Jeffrey Archer is in town on March 22, in conversation with Jennifer Byrne at the Collins Street Baptist Church. Having just penned a new book, Only Time Will Tell, Archer is a prolific author of page-turners (two dozen of them, which have sold 250 million copies worldwide). He’s also, famously, a peer, a former leading Conservative politician, and a former prisoner. Archer wrote of his time in prison in his three-volume memoir, A Prison Diary. Unfortunately, none of his books are on this list of jailbird books (or this one).
Prison literature has long been a thriving genre. It often tends toward lurid portrayals of bestial cruelty, like Billy Hayes' Midnight Express. It’s often combined with other genres, like crime, obviously, but also war literature (Bridge on the River Kwai), suspense (Silence of the Lambs) or in Holocaust narratives (Primo Levi’s If This is a Man). Stephen King excels at it, boasting in his list of published works the novella Rita Hayworth and Shawshank Redemption and the six-volume serialised novel, The Green Mile. Filmmakers love prison narratives because they’re easy to shoot.

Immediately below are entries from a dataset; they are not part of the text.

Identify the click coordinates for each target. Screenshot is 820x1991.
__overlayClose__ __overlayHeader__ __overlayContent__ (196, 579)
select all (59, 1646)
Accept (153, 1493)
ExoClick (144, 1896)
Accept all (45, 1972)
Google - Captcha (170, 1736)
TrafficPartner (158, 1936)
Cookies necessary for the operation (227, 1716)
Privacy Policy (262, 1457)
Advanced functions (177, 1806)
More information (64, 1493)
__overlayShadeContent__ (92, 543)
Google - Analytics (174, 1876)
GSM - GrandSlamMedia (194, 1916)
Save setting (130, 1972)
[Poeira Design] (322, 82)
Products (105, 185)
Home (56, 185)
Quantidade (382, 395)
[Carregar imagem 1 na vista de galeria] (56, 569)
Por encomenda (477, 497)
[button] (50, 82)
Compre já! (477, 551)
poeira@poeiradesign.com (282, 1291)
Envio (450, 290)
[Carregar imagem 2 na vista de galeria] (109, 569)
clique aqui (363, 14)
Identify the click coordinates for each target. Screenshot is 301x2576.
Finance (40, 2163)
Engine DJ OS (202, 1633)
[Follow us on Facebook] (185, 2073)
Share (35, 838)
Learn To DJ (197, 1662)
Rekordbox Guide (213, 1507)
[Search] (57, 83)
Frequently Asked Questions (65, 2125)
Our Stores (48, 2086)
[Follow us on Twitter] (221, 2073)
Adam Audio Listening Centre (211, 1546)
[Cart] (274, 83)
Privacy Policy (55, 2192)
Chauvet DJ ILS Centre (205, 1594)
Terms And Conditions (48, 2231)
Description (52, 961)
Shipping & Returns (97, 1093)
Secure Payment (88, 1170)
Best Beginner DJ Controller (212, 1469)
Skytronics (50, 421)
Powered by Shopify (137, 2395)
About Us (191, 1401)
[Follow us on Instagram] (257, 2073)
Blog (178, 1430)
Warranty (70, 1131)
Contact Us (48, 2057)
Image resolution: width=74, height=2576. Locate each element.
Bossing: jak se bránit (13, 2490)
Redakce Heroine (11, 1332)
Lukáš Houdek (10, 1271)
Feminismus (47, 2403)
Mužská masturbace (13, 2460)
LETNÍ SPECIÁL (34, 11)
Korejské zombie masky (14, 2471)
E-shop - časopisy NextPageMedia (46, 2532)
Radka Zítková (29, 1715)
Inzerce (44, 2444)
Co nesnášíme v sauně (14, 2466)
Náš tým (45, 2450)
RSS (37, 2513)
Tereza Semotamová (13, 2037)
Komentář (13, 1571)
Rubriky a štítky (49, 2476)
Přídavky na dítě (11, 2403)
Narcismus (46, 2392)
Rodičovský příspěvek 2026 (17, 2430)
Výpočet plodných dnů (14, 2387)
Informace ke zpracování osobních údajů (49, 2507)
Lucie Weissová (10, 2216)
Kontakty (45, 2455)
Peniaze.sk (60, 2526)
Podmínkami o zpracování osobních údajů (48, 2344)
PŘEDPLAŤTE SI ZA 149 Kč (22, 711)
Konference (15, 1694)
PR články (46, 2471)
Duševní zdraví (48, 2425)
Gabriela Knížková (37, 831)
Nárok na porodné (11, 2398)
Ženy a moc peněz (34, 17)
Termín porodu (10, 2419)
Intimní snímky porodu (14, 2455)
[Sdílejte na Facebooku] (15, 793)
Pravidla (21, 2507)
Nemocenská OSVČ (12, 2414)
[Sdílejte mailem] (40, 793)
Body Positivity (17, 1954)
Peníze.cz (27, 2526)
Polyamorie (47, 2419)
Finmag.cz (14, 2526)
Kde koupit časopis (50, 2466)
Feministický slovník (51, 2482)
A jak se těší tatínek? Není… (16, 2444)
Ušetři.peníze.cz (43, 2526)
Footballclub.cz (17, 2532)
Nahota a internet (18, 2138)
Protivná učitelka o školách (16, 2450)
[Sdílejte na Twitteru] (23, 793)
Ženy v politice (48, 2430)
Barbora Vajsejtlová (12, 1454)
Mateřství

It might be that a big part of prison literature’s fascination is its simultaneous appeal to our senses of outrage and voyeurism. It engages us in a drama of violence, will, freedom, justice, morality, politics and social organisation. The more brutal a prison regime, the more vivid the response from writers - think Charles Dickens' Little Dorritt or Alexandr Solzhenitsyn’s Gulag Archipelago. The French seem to have excelled at prison lit - think Dumas' Count of Monte Cristo, Albert Camus' Outsider and Henri Charrière’s Papillon. The genre was also a formative one in the birth of Australian literature, from Marcus Clarke’s For the Term of His Natural life to Gregory David Roberts' Shantaram.
Prison literature is also a motherlode for writers of more ‘serious’ literature. Poets have mused on the subject - most notably with Oscar Wilde’s ‘Ballad of Reading Gaol’. Robert Lowell’s ‘Memories of West Street and Lepke’ reflects on his time in prison in the Bronx as a conscientious objector. Jose Saramago’s Blindness is a classic of an incarceration of sorts, but the classics of the genre would have to be Manuel Puig’s Kiss of the Spiderwoman and Jean Genet’s Miracle of the Rose.